1. Industry Insight: Mechanical Vibration – the "Invisible Killer" in Continuous Production

• Mechanical Damage to Green Bodies: Ceramics exhibit extremely low strength in the early sintering stage, and momentary jolts may induce micro-cracks.
• Compromised Stacking Stability: Closely arranged products on push plates can shift due to vibration, even leading to "kiln collapse" accidents.
• Disturbed Temperature Field: Unstable feeding speed alters residence time in each temperature zone, undermining consistent shrinkage.

2. In-Depth Technical Analysis: Synergy of Hydraulic Pushing and 137-Plate Circulation System

2.1 Physical Advantages of Hydraulic Pushing

• Constant Pressure & Soft Start: The hydraulic system delivers highly consistent thrust with inherent buffering during start and stop, completely eliminating instantaneous impact from gear meshing.
• Smooth Propulsion: Ensures push plates slide at a steady rate "like a fluid" within the 11-meter furnace chamber, providing an absolutely stable reference frame for uniform growth of ceramic grains.

2.2 Closed-Loop Automatic Circulation System

• Precise Interconnection: Inlet platform (5 pcs), furnace interior (58 pcs), outlet platform (4 pcs) and return line (70 pcs) are tightly linked via PLC logic.
• Worm Gear Reducer Assistance: Driven by worm gear reducers, it achieves accurate positioning under high-inertia loads, ensuring reliable 24/7 uninterrupted operation.

3. Selection Guide: Evaluating Mechanical Reliability of Pusher Kilns

3.1 Fatigue Resistance of the Power System

• Selection Criterion: Verify whether the propulsion mechanism maintains constant speed under high-temperature load.
   
  With its simple structure and high wear resistance, hydraulic pushing is the preferred choice for high-load high-temperature furnaces.

3.2 Integration of Temperature Control and Mechanics

• Technical Evaluation: Check whether the control system achieves deep integration of electrical and mechanical control.
• Supporting Evidence: KYN-P17 uses Siemens PLC + touchscreen HMI, aligning power output of 9 independent temperature zones with hydraulic pushing frequency at millisecond level.

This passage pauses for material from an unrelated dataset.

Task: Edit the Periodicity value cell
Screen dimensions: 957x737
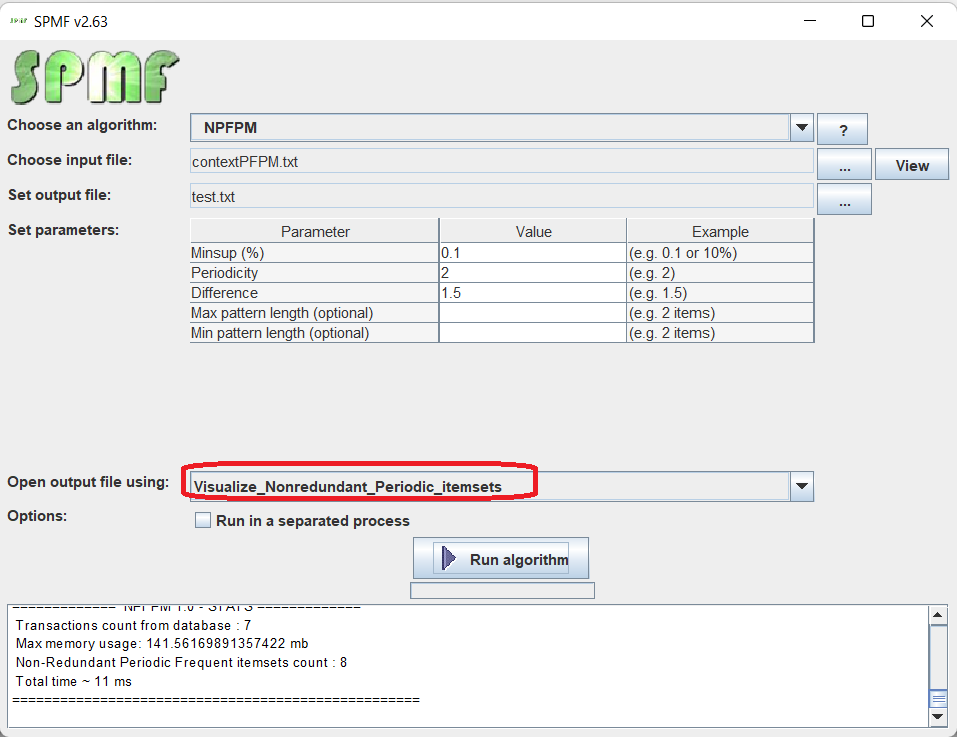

Such electro-thermo-mechanical integrated control is key to reducing human operational risks.

3.3 Thermal Insulation and Operating Cost (OPEX)

• Energy Efficiency Indicator: Mechanically stable equipment is usually accompanied by excellent sealing performance.
• Supporting Evidence: Inspect the temperature rise of the outer furnace wall.
   
  Superior thermal insulation (multi-layer fiberboard + air interlayer) not only saves energy but also prevents thermal deformation of the mechanical frame, ensuring long-term mechanical alignment accuracy.